Ghani returned to Malaysia in 1982 to continue his research and teaching at the University of Agriculture, Selangor and I heard little from him, until about 1986. Then, he contacted me again, asking about the possibilities of returning to Birmingham to complete a PhD under my supervision. He wanted to work on a tropical species from Malaysia. But since he did not envision spending time back in Malaysia during his PhD program, I explained that working on this species (I don’t now remember what it was) was not feasible, since we wouldn’t be able to grow it successfully in the glasshouse at Birmingham. After all, it wasn’t the species per se that was the most important aspect for his PhD; it would be the focus, the scientific methods and approaches he would learn and employ that were more important.

I convinced him to continue his work on Lathyrus, but broadening its scope to study the biosystematics or biological relationships of the grasspea with the species considered to be its closest relatives. In that way we anticipated better defining the genetic resources or gene pools of the grasspea (an essential prerequisite if, at some time in the future, a breeding program was set up that needed to exploit more diversity), as well as trying to shed some light on the origin of this neglected food crop.
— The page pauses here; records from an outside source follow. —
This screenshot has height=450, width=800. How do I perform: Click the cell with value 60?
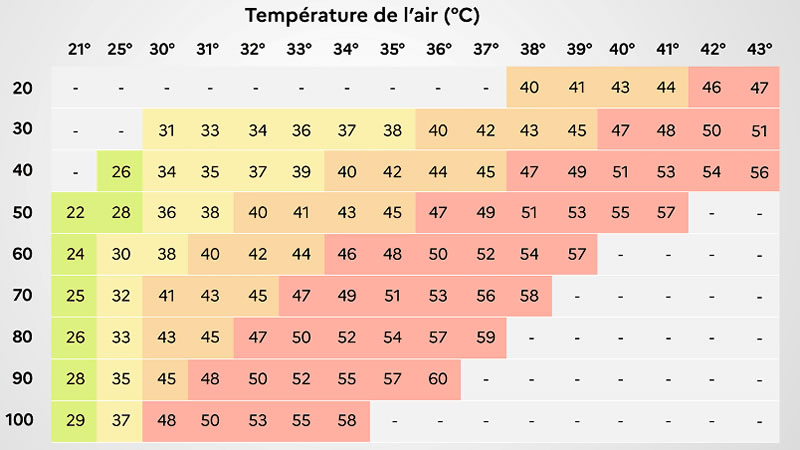[x=438, y=379]
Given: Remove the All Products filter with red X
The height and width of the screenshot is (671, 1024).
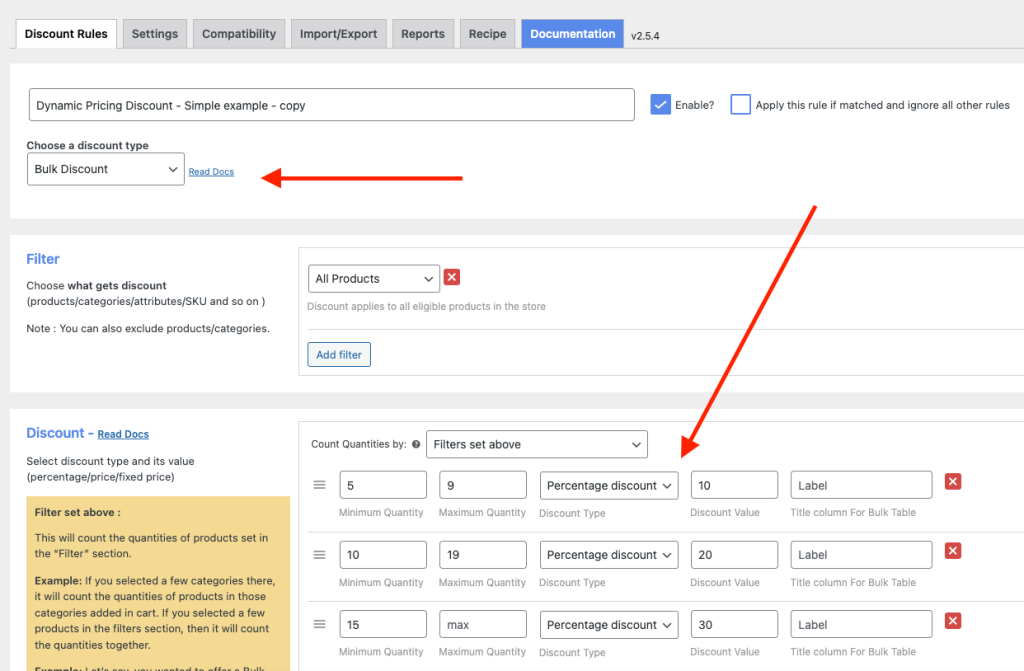Looking at the screenshot, I should click(452, 278).
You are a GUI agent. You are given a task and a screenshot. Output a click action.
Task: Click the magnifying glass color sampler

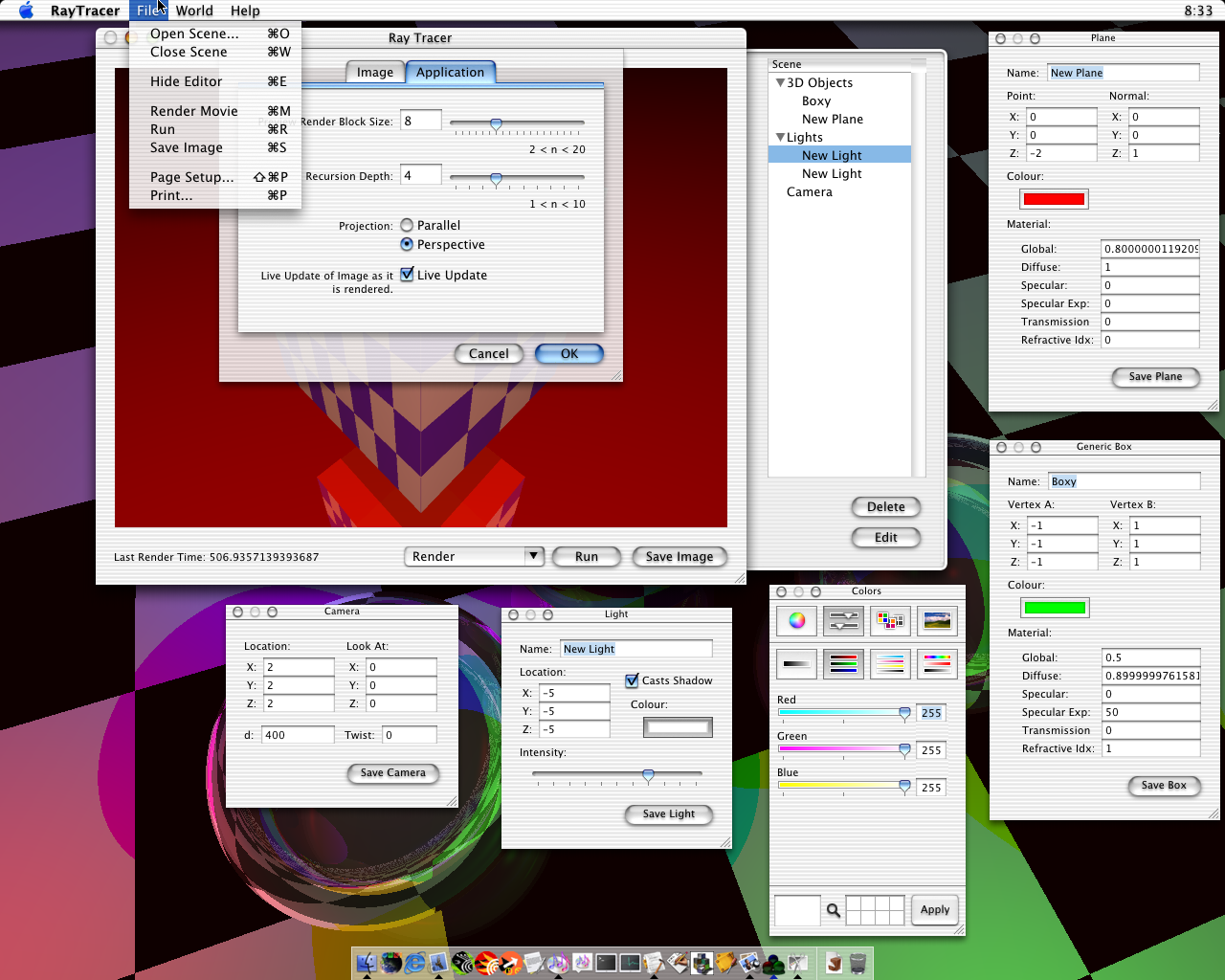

In 1990, Ghani successfully presented his PhD thesis, Biosystematics of Lathyrus Section Lathyrus with special reference to the grass pea, L. sativus L., leading to two more useful scientific papers that have been widely cited:

  • The genepools of the grasspea, Lathyrus sativus L., in Plant Breeding (1991). This research concerned the cross-breeding relationships of the grasspea and its closest relatives, based on experimental pollinations, pollen tube growth microscopy, and chromosome pairing, confirming one of our earlier hypotheses about L. cicera.
  • Phenotypic polymorphism of six isozymes in the grasspea (Lathyrus sativus L.), in Euphytica (1991). Ghani concluded that there was more genetic variation than perhaps expected in this self-pollinating species, and we discussed the implications of exploiting this diversity in plant breeding.
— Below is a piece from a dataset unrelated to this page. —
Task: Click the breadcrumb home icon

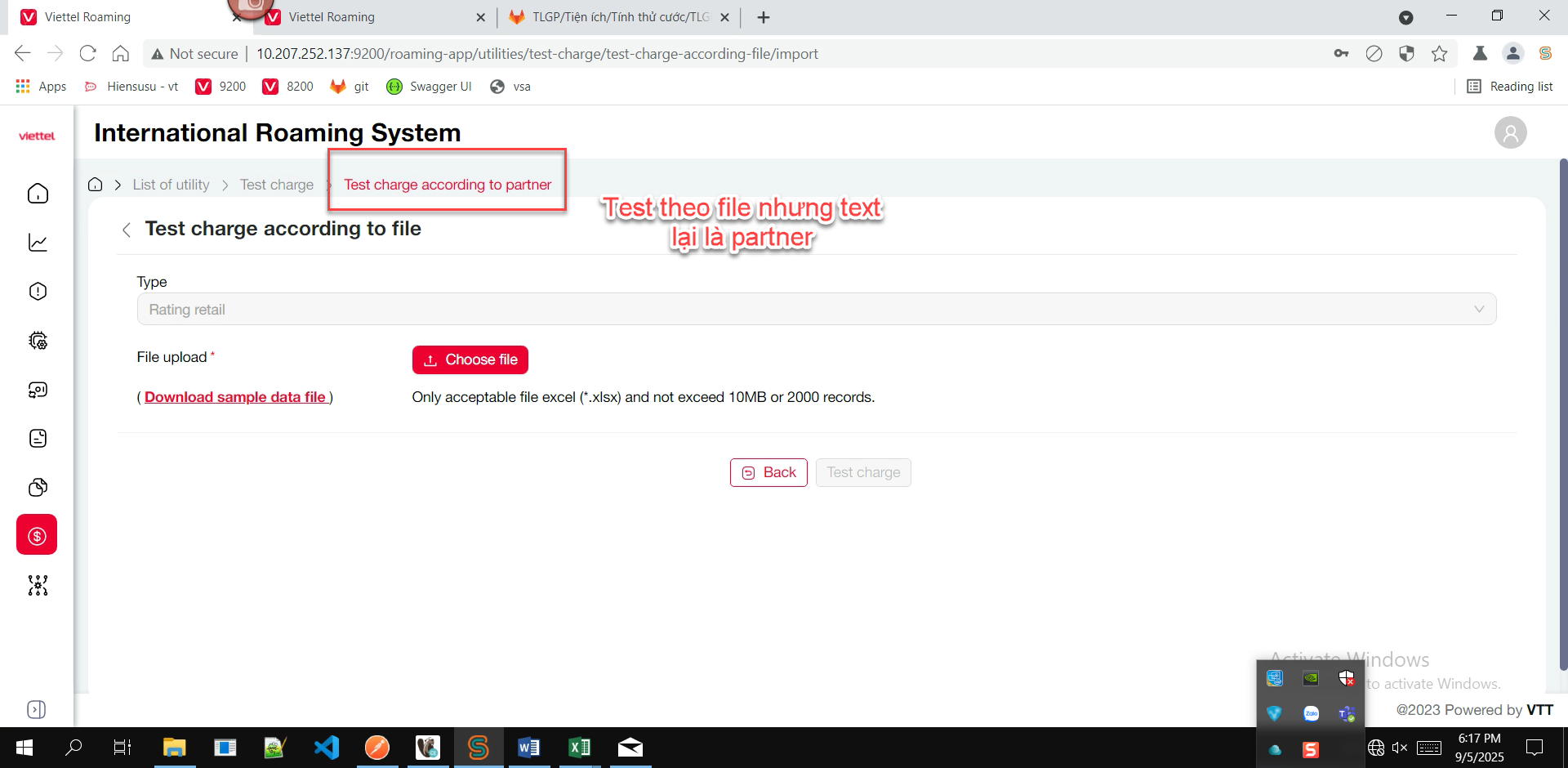Action: [96, 185]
Today, the International Center for Agricultural Research in the Dry Areas (ICARDA) receives financial support from the Crop Trust to conserve almost 4200 samples of grasspea in its genebank, with 2000 safely stored in the Svalbard Global Seed Vault above the Arctic Circle.

Of course, grasspea is not the only edible plant species that comes with a health risk. In South America, for example, there are so-called ‘bitter’ varieties of cassava, an important source of carbohydrate, producing cyanogenic compounds that must be removed before the roots are safe to eat. Indigenous communities throughout Brazil evolved techniques to express the poisonous juice and make the food safe. In other parts of South America ‘sweet’ varieties were selected over thousands of years, and became the genetic base of commercial cassava varieties grown world-wide. The International Center for Tropical Agriculture (CIAT), based in Cali, Colombia has the world’s largest cassava germplasm that I was privileged to see in 2016 when I was conducting an evaluation of the CGIAR’s genebanks program.

This grasspea story is a good example of how progress can be made when there’s a clear research project objective, funding is available, and researchers around the world agree to pool their expertise towards solving an important problem. With recent reports that the head of DFID (the UK’s government department managing overseas development assistance or ODA) is seriously considering making changes to the 0.7% of national income commitment to the ODA budget, grasspea improvement for marginalized communities goes to show just how important such funding is, and the potential impact it can have on the lives of some of the poorest people around the world. This is the raison d’être of international agricultural research for development, an endeavor in which I participated over four decades.


¹ Grasspea is a relative of the garden sweetpea, Lathyrus odoratus, a plant that is grown for its showy, fragrant blooms.